8
votes

I've never seen the point of installing the ri and rdoc for gems and my .gemrc file has --no-ri and --no-rdoc set. Since every gem includes ri and rdoc info, I just wondered if I'm missing something? Is there any advantage to installing the ri and rdoc for a gem?

Thanks

Chris

Summary

If you don't install the ri and rdoc, you don't lose anything of great value. I thought perhaps it got used in some of the IDEs (I'm an Emacs user) but that doesn't seem to be the case.

4

4 Answers

13
votes

The point of installing ri documentation is simply that you can use the "ri" command to access method-by-method documentation. For an example, try: "ri String#reverse". Exit by pressing "q".

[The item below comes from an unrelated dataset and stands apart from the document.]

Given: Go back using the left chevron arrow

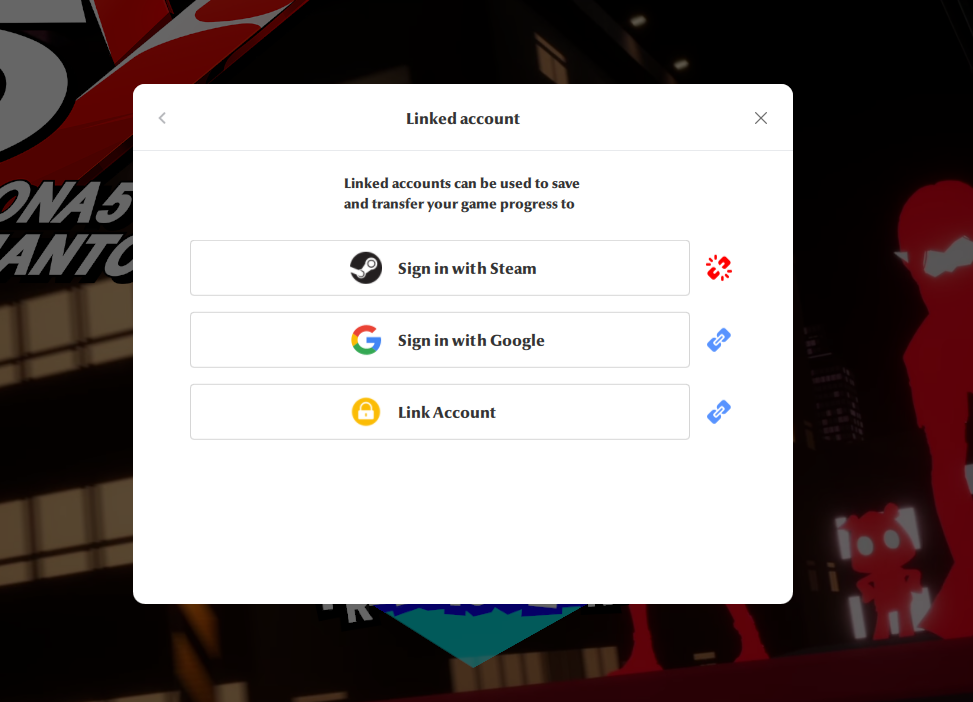Looking at the screenshot, I should tap(162, 118).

To try out RDoc documentation, run "gem server" and then connect to localhost:8808 in your browser. I find it useful - you can even click on a method name to see the source code. Of course, you can just go into your gems folder and open the HTML files in the doc folder.

An alternate way to access RDoc is the gemdoc command. See http://www.stephencelis.com/2008/06/12/bashfully-yours-gem-shortcuts.html. That's quite handy, IMHO.

Anyway, you can be lazy and wait until you need the RDoc documentation, and then generate it with "gem rdoc ".

3
votes

Personally, I'm installing my gems without rdoc and ri, too, because normally you can find all the documentation you need on the internet as well (i.e. www.rdoc.info), so there's no need for investing hard disk space and time the generation takes

2
votes

Install it if you want locally available documentation for the gem.

0
votes

This article gives a great why and how of using ri:

http://jstorimer.com/ri.html

Best point on that list is #1: ri understands Ruby. For instance:

$ ri ActiveRecord::Base#save
(from gem activerecord-3.2.8)
Implementation from ActiveRecord::Persistence

[...]

(from gem activerecord-3.2.8)
Implementation from ActiveRecord::Validations

[...]

Notice the method is found even if not directly on ActiveRecord::Base itself.